C’est ainsi qu’il est embauché dans les SOE, F section. Les SOE, organisation secrète mise en place par Winston Churchill après l’invasion de la France, jouit d’une indépendance exceptionnelle. Cette instance ne répond ni au ministère de la Guerre, ni à l’Intelligence Service. Churchill la nommait «The Ministry of Ungentlemanly Warfare». Ceux qui connaissent son existence en parlent comme «l’Armée secrète de Churchill», «Les Irréguliers de Baker Street» alors que les agents l’appellent «La Firme». Le mot d’ordre de Churchill à leur égard est «Set Europe Ablaze» et ils sont «licenced to kill at will» l’occupant. Au gré de ce collector de 346 pages qui sort des presses de l’Imprimerie et Papèterie Commerciale Ltée, nous suivons les traces d’Amédée Maingard, recruté parmi les 470 agents secrets dont 39 femmes. Tous sont formés à l’école préparatoire, à l’école d’endurcissement, à l’école d’entraînement au saut de parachute, à l’école de finition spéciale.

Il raconte la série d’entraînements qu’il doit faire. Excellant en morse, on fait de lui un opérateur radio et il est envoyé dans une école spéciale pour la sécurité. Toutes ces formations font de lui un agent redoutable, sachant manier des codes, se déguiser, utiliser des encres spéciales, forcer des serrures, saboter des usines, des chemins de fer, des stations électriques, usurper d’autres identités et converser avec un étranger «afin d’innocemment lui donner la première moitié d’un mot de passe et en recevoir la seconde. Bonne seconde moitié voulait dire bon interlocuteur et aide assurée», écrit-il.

- Données enregistrées
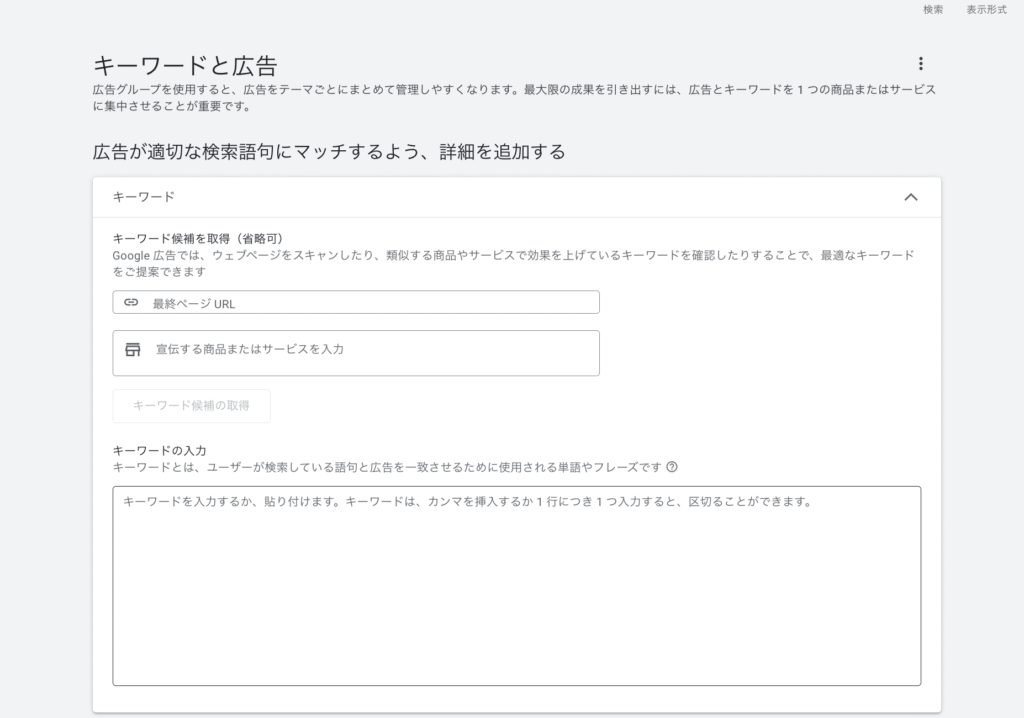Focus the 宣伝する商品またはサービスを入力 field
Viewport: 1024px width, 718px height.
pos(370,351)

- Consigne de l'exercice
Dans l'extrait sur les SOE, quel nom les agents donnaient-ils à cette organisation ? Les données ne servent à rien dans cet exercice.

- Réponse rédigée
Les agents l'appelaient « La Firme ».